Comparison of the carbohydrate biological response modifiers Krestin, schizophyllan and glucan phosphate by aqueous size exclusion chromatography with in-line argon-ion multi-angle laser light scattering photometry and differential viscometry detectors

A major barrier to the development, preclinical and clinical application of natural carbohydrate biological response modifiers has been the difficulty involved in accurately characterizing carbohydrate polymers with molecular masses ranging from 10(4) to 10(7) g/mol. Herein, we employed size exclusion chromatography with multi-angle laser light scattering and differential viscometry to compare and contrast structural properties of the biological response modifiers Krestin, schizophyllan and glucan phosphate. Krestin, schizophyllan and glucan phosphate exhibit significant differences in molecular mass moments, molecular mass distribution, polymer sizes, intrinsic viscosity and perhaps their solution behaviour. This knowledge of precise physicochemical data is required for a better understanding of the properties and higher structure of complex carbohydrate biological response modifiers.

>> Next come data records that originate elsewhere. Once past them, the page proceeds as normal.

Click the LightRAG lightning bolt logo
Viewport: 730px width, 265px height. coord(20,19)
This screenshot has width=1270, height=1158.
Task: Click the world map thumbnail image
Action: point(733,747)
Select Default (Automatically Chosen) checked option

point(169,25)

Development of a water-soluble, sulfated (1-->3)-beta-D-glucan biological response modifier derived from Saccharomyces cerevisiae

This report describes a method for the solubilization of micro-particulate (1-->3)-beta-D-glucan. Insoluble glucan is dissolved in methyl sulfoxide and urea (8 M) and partially sulfated at 100 degrees. The resulting water-soluble product is called glucan sulfate. The conversion rate is 98%, and the preparation is endotoxin free as determined by the Limulus lysate procedure. Glucan sulfate is composed of 34.06% C, 6.15% H, 50.30% O, 5.69% S and 3.23% N, and has a repeating unit empirical formula of (C6H10O5)8.3 SO3NH4+.4 H2O, suggesting that, on the average, a sulfate group is substituted on every third glucose subunit along the polymer. Molecular weight averages, polydispersity, and intrinsic viscosity were determined by aqueous high-performance size-exclusion chromatography (HPSEC). Two polymer peaks were resolved. Peak 1 (Mw = 1.25 x 10(6) g/mol) represents < 1% of the total polymer mass. Peak 2 (Mw = 1.45 x 10(4) g/mol) comprises > 99% of polymers. 13C NMR spectroscopy confirmed the beta-(1-->3) interchain linkage. In solution, glucan sulfate polymers self-associate in a triple helix. Glucan sulfate stimulates murine bone marrow proliferation following intravenous administration. The ability to prepare a immunologically active, water-soluble (1-->3)-beta-D-glucan preparation will greatly enhance the clinical utility of this class of compounds.